WORK INSTRUCTIONS: Leave the images behind and copy every record exactly.

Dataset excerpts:

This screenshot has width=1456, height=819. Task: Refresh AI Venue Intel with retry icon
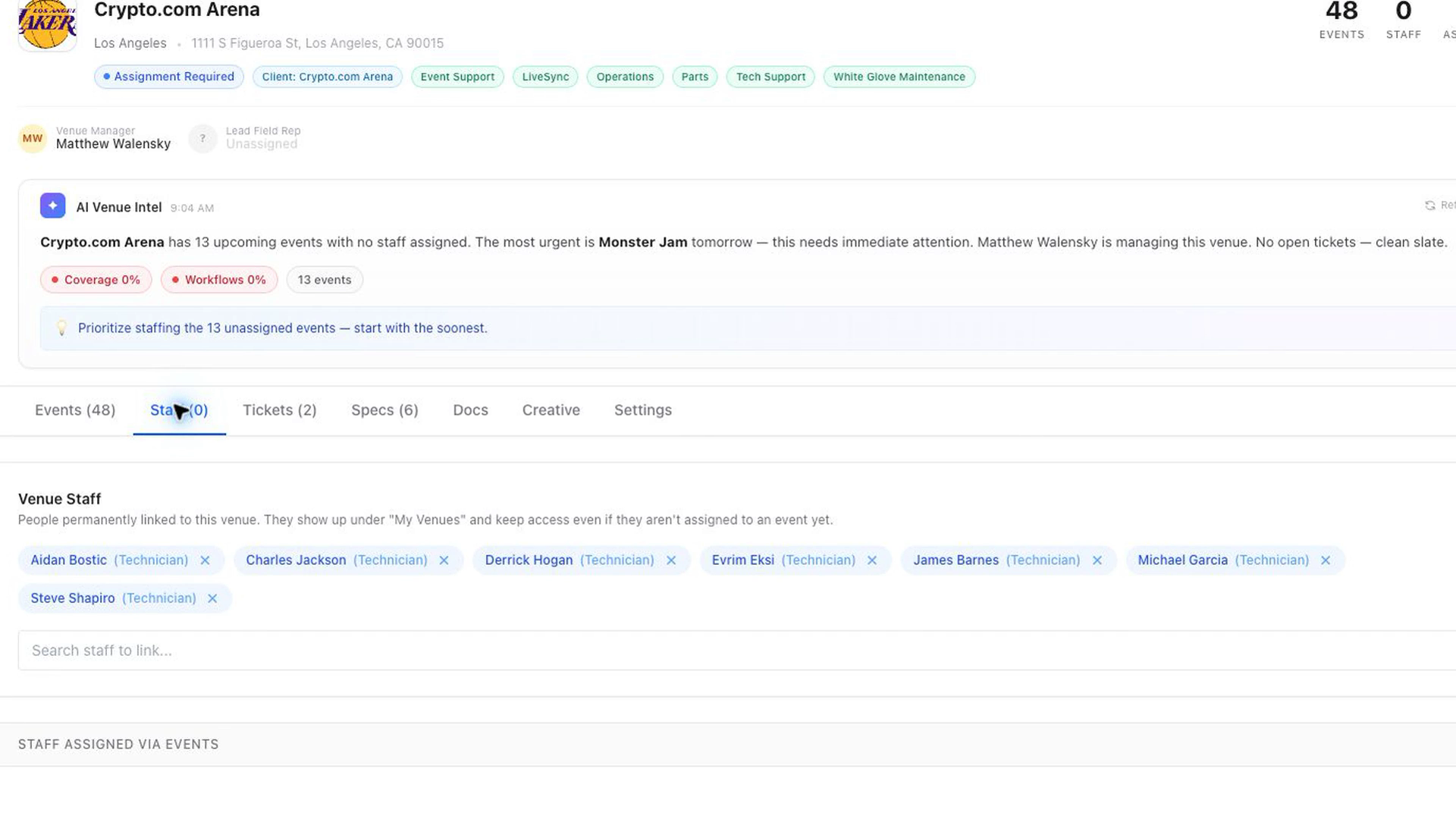(x=1429, y=206)
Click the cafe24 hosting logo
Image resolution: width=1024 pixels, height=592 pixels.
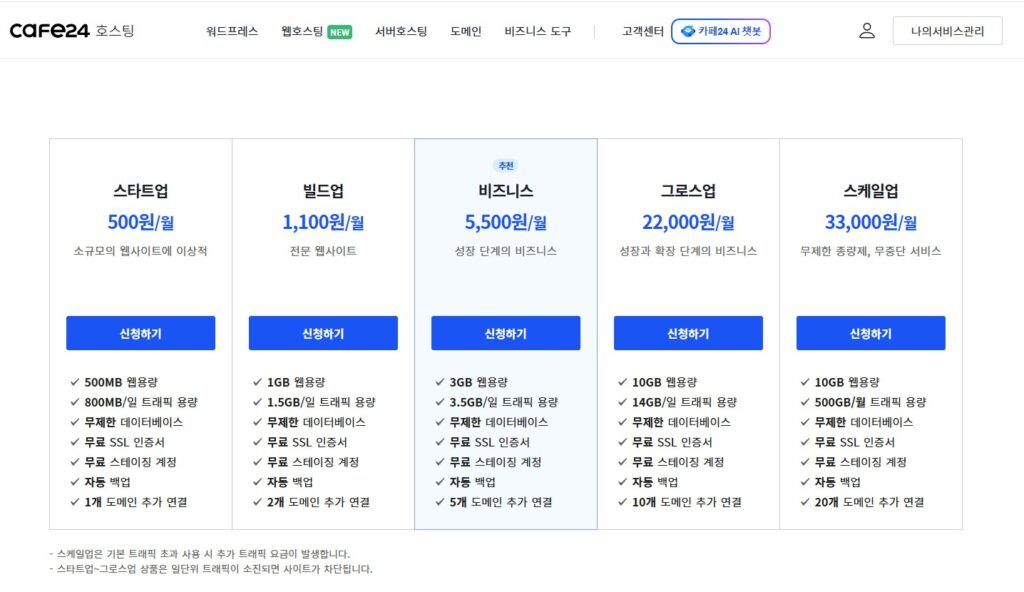coord(72,31)
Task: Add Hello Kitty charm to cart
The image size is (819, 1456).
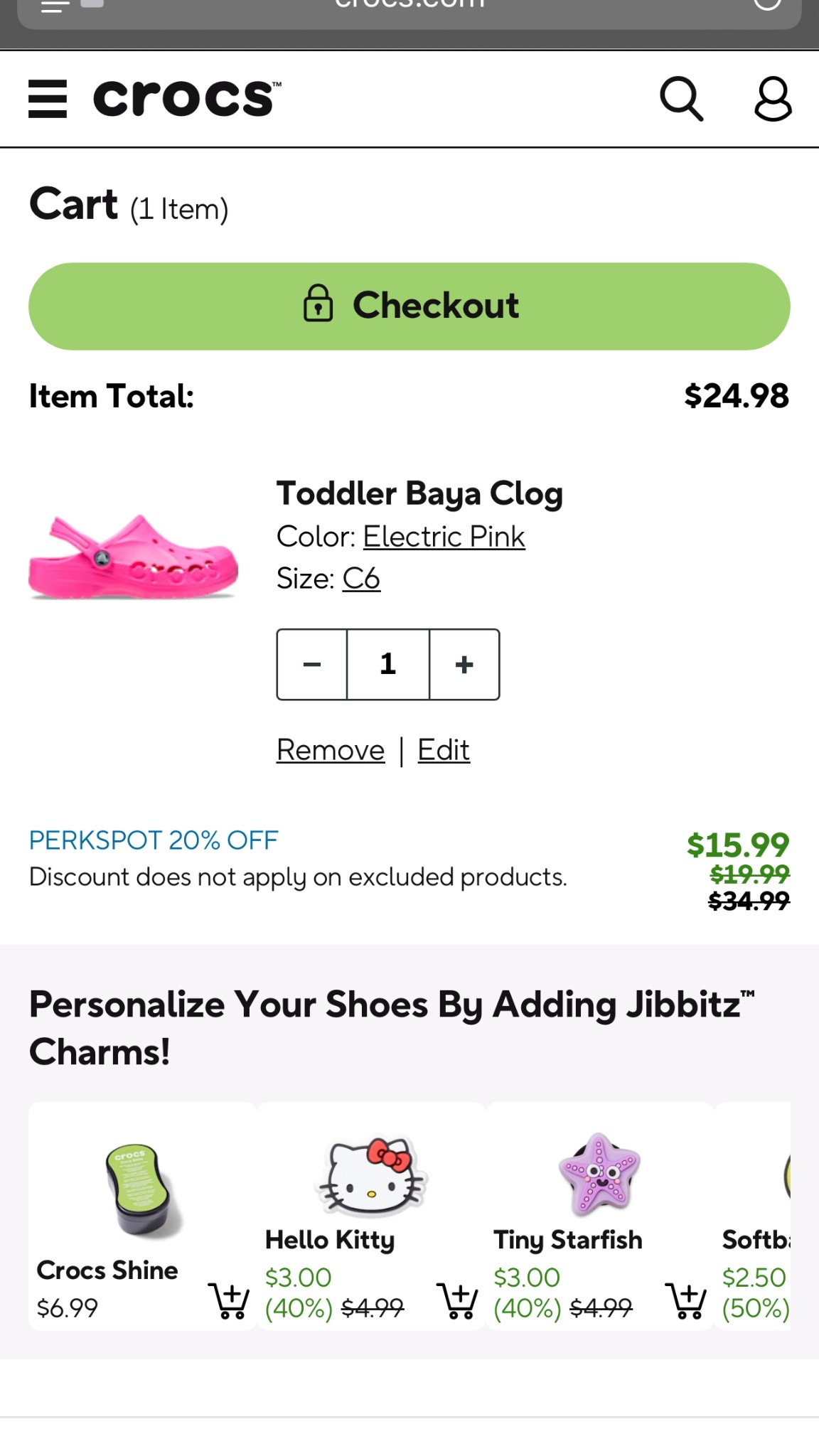Action: click(x=456, y=1300)
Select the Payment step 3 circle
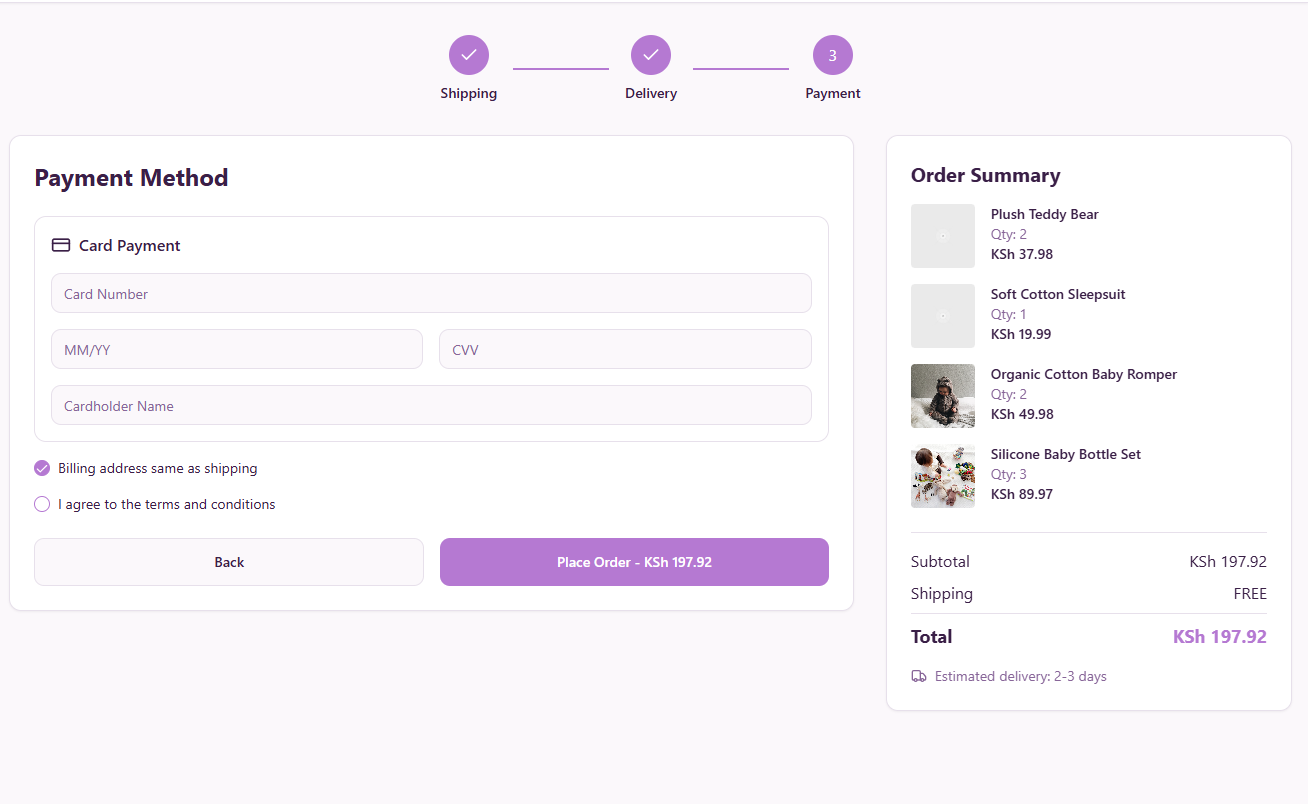 [x=832, y=55]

REPLY:
This screenshot has width=1456, height=819. Task: Refresh AI Venue Intel with retry icon
(x=1429, y=206)
Click the cafe24 hosting logo
Image resolution: width=1024 pixels, height=592 pixels.
coord(72,31)
Task: Add Hello Kitty charm to cart
The image size is (819, 1456).
Action: click(x=456, y=1300)
Select the Payment step 3 circle
 [x=832, y=55]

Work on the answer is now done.